| Records for processing |
_ _ _ _ _
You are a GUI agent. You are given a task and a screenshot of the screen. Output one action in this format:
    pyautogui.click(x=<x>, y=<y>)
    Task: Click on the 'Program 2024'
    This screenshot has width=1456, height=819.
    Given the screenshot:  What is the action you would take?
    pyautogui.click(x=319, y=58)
_ _ _ _ _
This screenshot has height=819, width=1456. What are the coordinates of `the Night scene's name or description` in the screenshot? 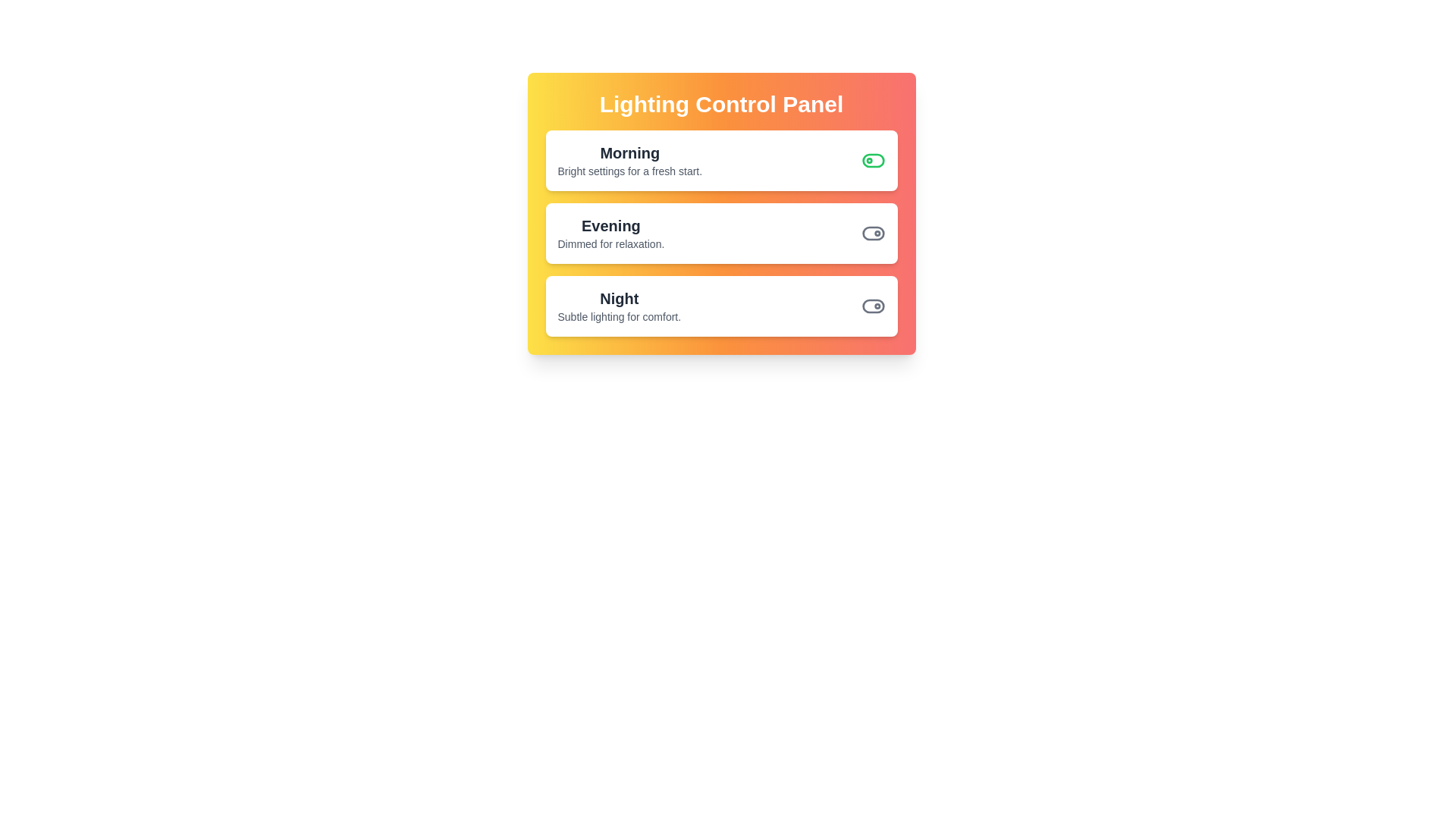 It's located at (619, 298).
_ _ _ _ _
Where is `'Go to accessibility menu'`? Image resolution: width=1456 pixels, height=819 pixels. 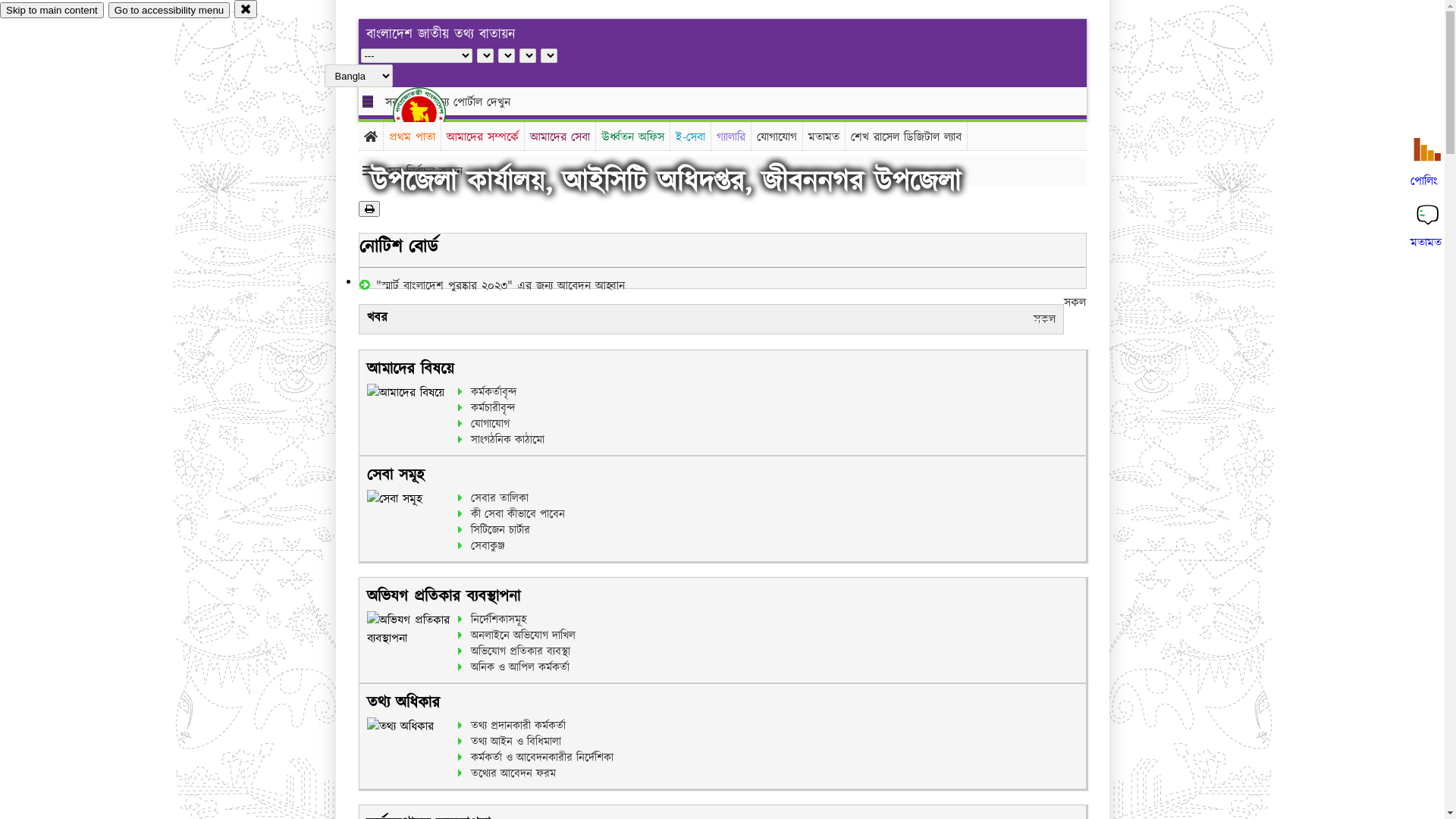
_ _ _ _ _
| Required work |
Rewrite the lines of the listing between the one holding "You are a GUI" and the one holding "pyautogui.click(x=319, y=58)", inclusive, changing "Program 2024" to "Program 2025" and leaving all else unchanged.

| Answer for the task |
You are a GUI agent. You are given a task and a screenshot of the screen. Output one action in this format:
    pyautogui.click(x=<x>, y=<y>)
    Task: Click on the 'Program 2025'
    This screenshot has width=1456, height=819.
    Given the screenshot:  What is the action you would take?
    pyautogui.click(x=319, y=58)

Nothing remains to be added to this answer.